Full Deployment Scenario
Scenario
In this scenario, you already have a Kubernetes cluster and want to use all features of cluster scheduling components, such as NPU Device Management, NPU Scheduling Optimization, Resumable Training (dying gasp), Rescheduling Upon Inference Card Faults, and Minimum Service System. You need to deploy all cluster scheduling components in the existing Kubernetes cluster.

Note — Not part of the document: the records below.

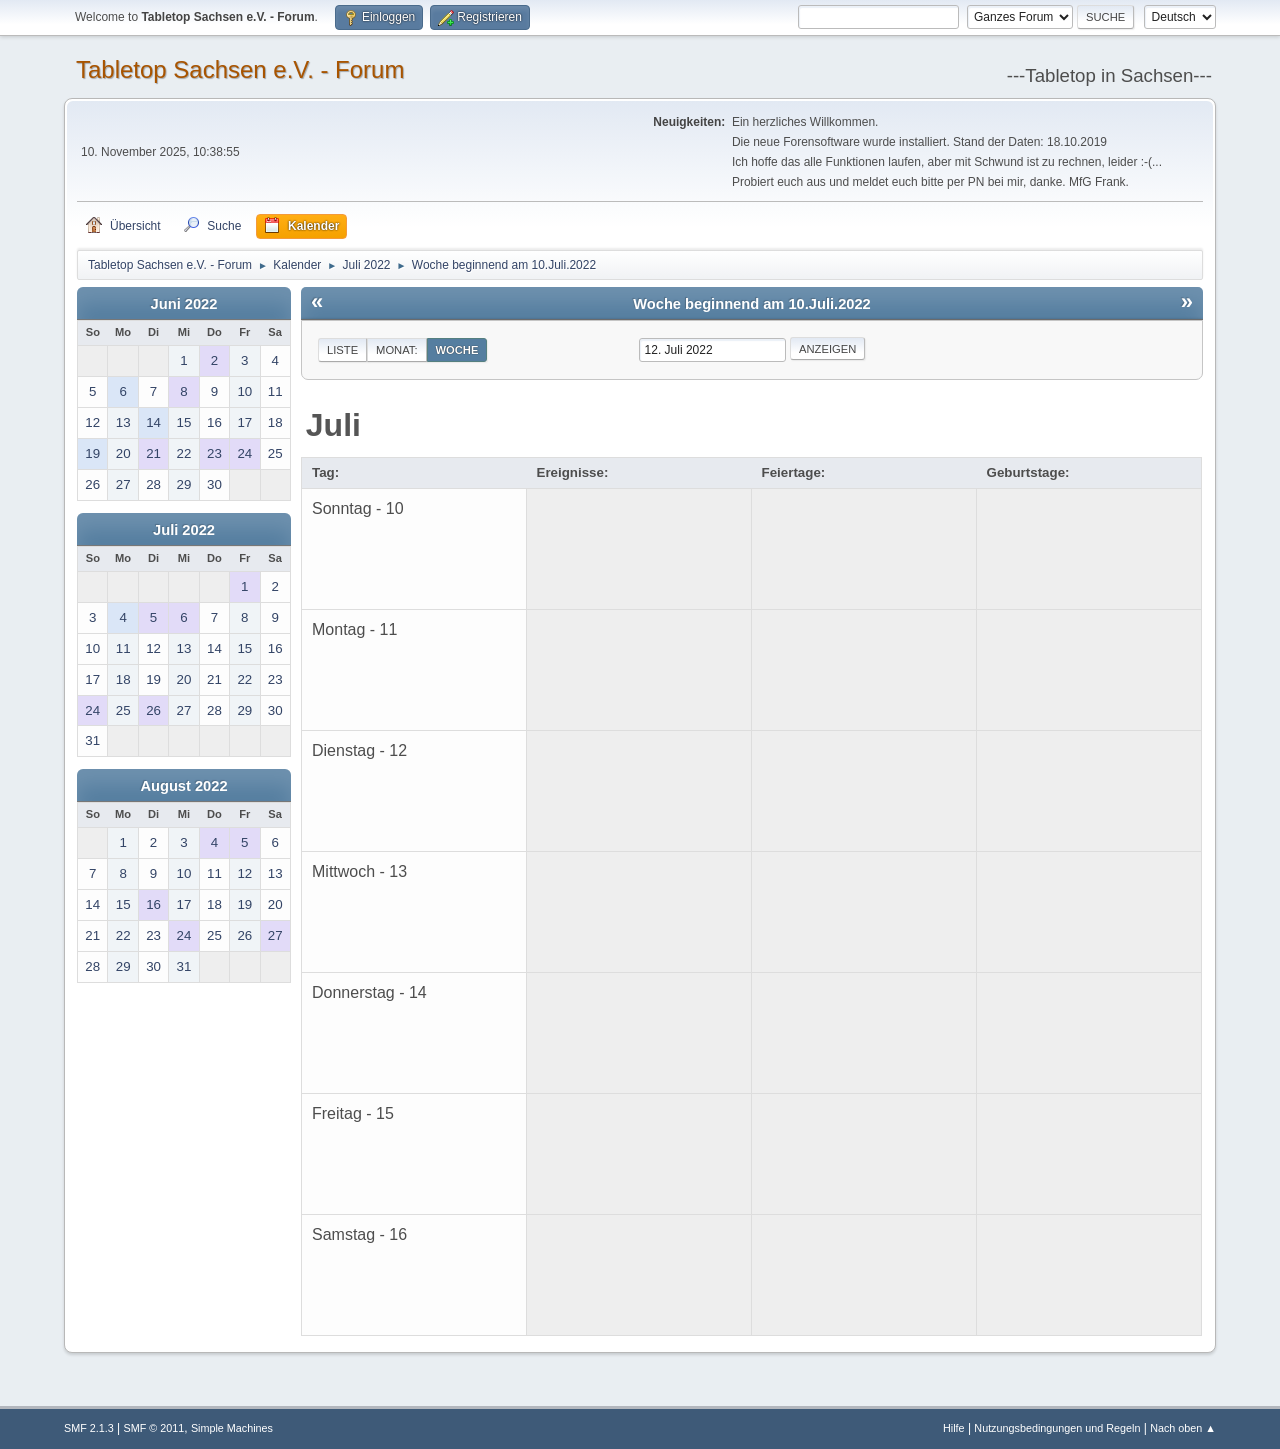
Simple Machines (232, 1428)
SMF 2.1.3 (89, 1428)
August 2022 (183, 786)
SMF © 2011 (154, 1428)
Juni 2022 (184, 304)
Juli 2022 (184, 530)
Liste (342, 350)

List of Components to Be Installed
Component |
Function |
|---|---|
Ascend Docker Runtime |
Allows containers to use Ascend NPUs. |
Ascend Device Plugin |
Supports NPU device management. |
Volcano |
Supports NPU scheduling optimization, resumable training, and rescheduling upon inference card faults. |
HCCL-Controller |
Generates the ranktable file (also called the hccl.json file) for NPU training jobs. |
NodeD |
Supports resumable training (upon node fault). |
NPU-Exporter |
Supports monitoring of NPU device management status. |
Resilience-Controller |
Supports the minimum service system. |
Elastic-Agent |
Supports the dying gasp function of resumable training. |
Component Deployment Modes
- For details about the component installation positions, see Component Installation Positions.
- Both the Ascend Device Plugin and NPU-Exporter support container deployment and binary deployment. For details about the differences, see Differences Between Container and Binary Deployment.

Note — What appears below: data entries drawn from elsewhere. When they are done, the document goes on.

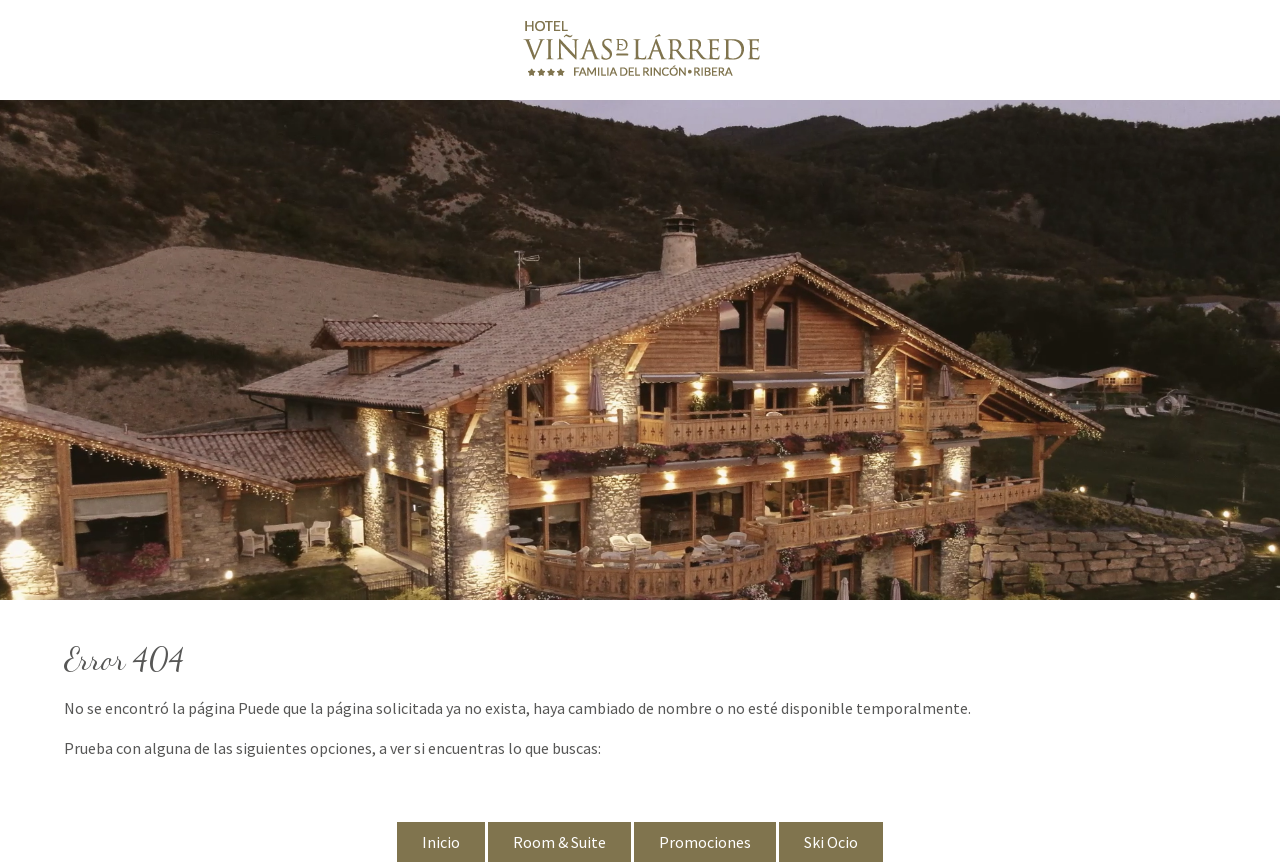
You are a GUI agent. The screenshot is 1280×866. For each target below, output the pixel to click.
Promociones (705, 842)
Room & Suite (559, 842)
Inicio (441, 842)
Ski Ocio (831, 842)
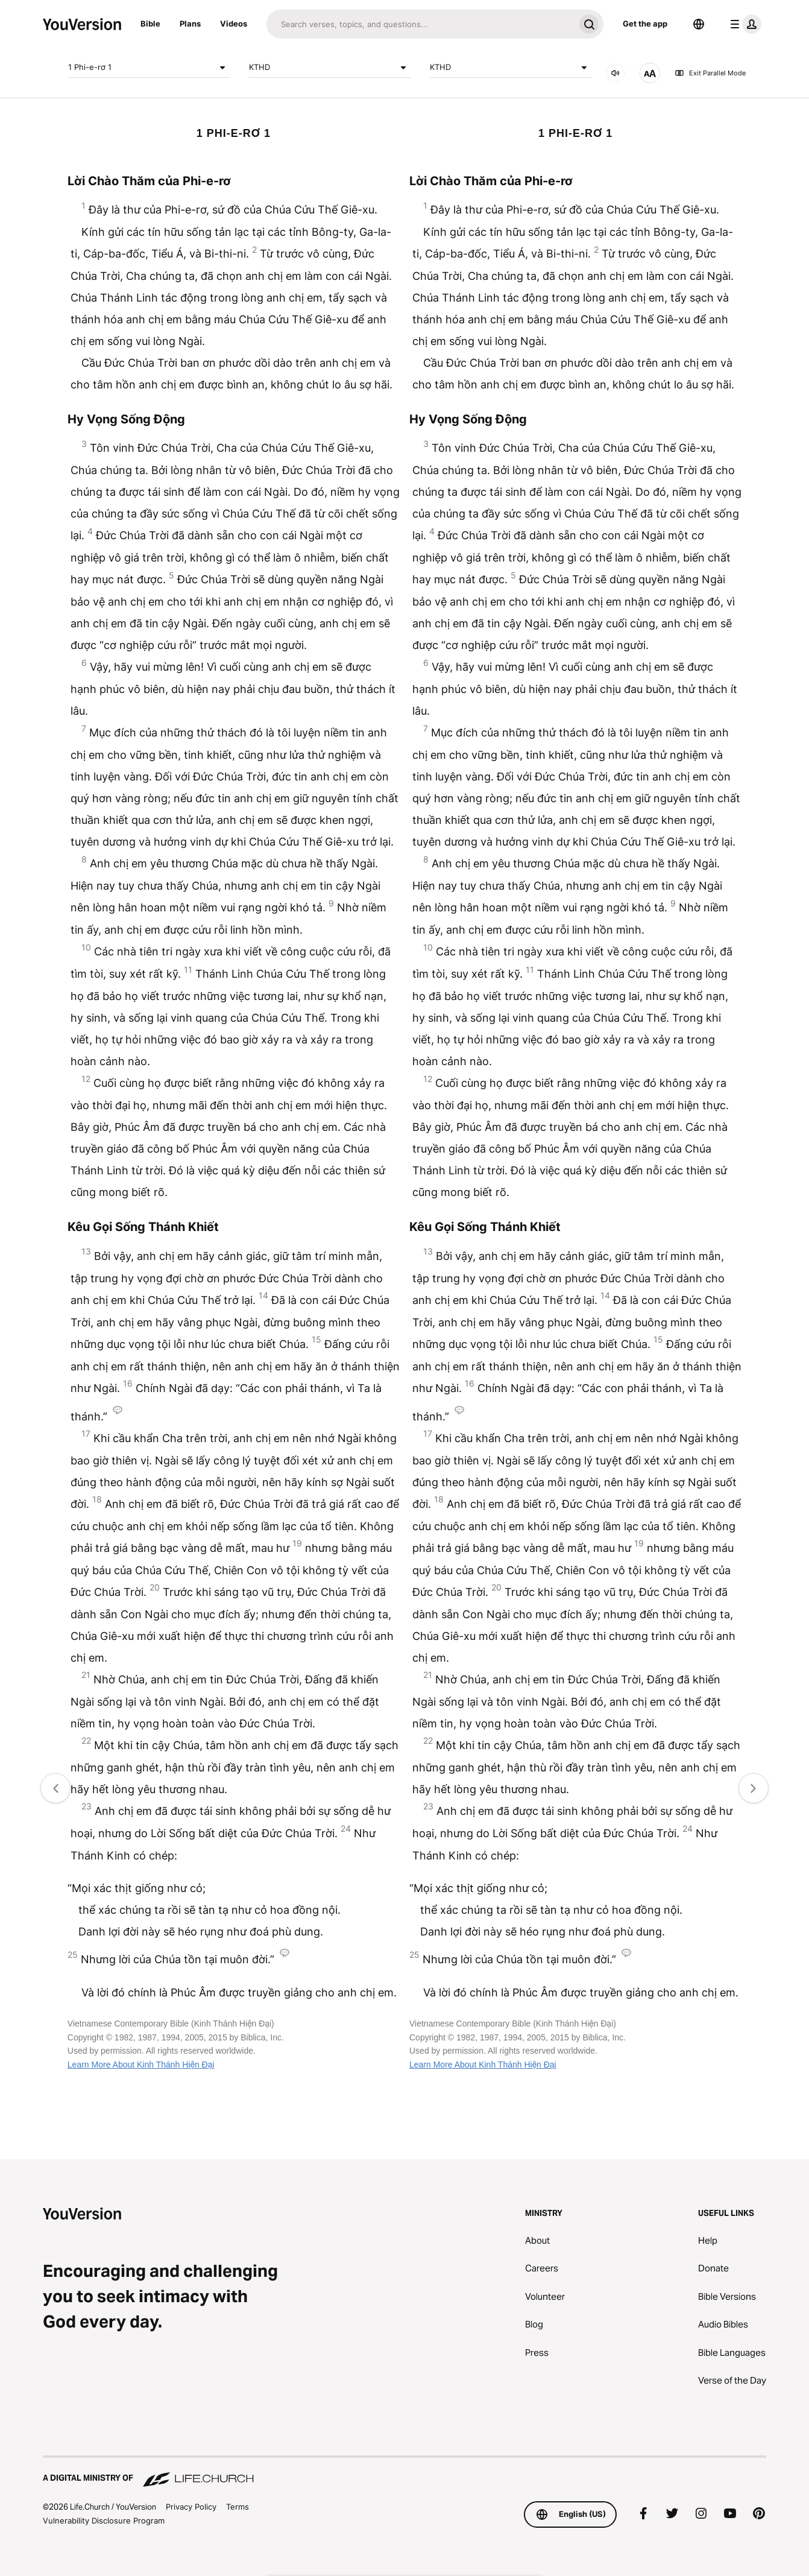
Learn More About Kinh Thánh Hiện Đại (141, 2064)
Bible (150, 23)
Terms (237, 2506)
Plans (190, 23)
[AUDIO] (615, 73)
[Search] (420, 24)
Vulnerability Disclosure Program (104, 2520)
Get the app (645, 23)
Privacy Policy (191, 2506)
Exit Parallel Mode (710, 73)
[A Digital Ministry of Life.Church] (404, 2472)
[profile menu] (743, 24)
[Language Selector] (699, 24)
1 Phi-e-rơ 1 (149, 67)
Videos (233, 23)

- The HCCL-Controller, NodeD, and Resilience-Controller are deployed in containers. When connecting to Kubernetes, you can use the ServiceAccount or the KubeConfig file for authentication. For details about the differences between the two modes, see Differences Between ServiceAccount and KubeConfig.
- The NPU-Exporter can provide the HTTP or HTTPS service during startup. For details about the differences between the two services, see Differences Between HTTP and HTTPS.
- The Ascend Docker Runtime is installed using the .run package. For details about how to obtain the .run package, see Software Package Description.
- Volcano is deployed in containers.
Installation Procedure
- Obtain the software packages for installing the components. For details, see Software Package Description.
- Install the Ascend Docker Runtime. For details, see Installing the Ascend Docker Runtime.
- Perform operations based on the component deployment mode.
- If the components are deployed in containers, create images for the components by referring to Creating an Image.
- If the Ascend Device Plugin and NPU-Exporter are deployed using binary files, skip this step.
- Create a user on the nodes where the components are deployed. For details, see Creating a User Account.
- Create a log directory on the nodes where the components are deployed. For details, see Creating a Log Directory.
- (Optional) Import the certificate required by the NPU-Exporter to start the HTTPS service. For details, see Importing a Certificate and KubeConfig File. If the HTTP service is started, skip this step.
- (Optional) Import the KubeConfig file used by the HCCL-Controller, NodeD, Resilience-Controller and Ascend Device Plugin to connect to Kubernetes by referring to Importing a Certificate and KubeConfig File. If the ServiceAccount is used, skip this step.
- Create a namespace in Kubernetes. For details, see Creating a Namespace.
- Label the nodes. For details, see Creating a Node Label.
- Start each component. For details, see Common Operations.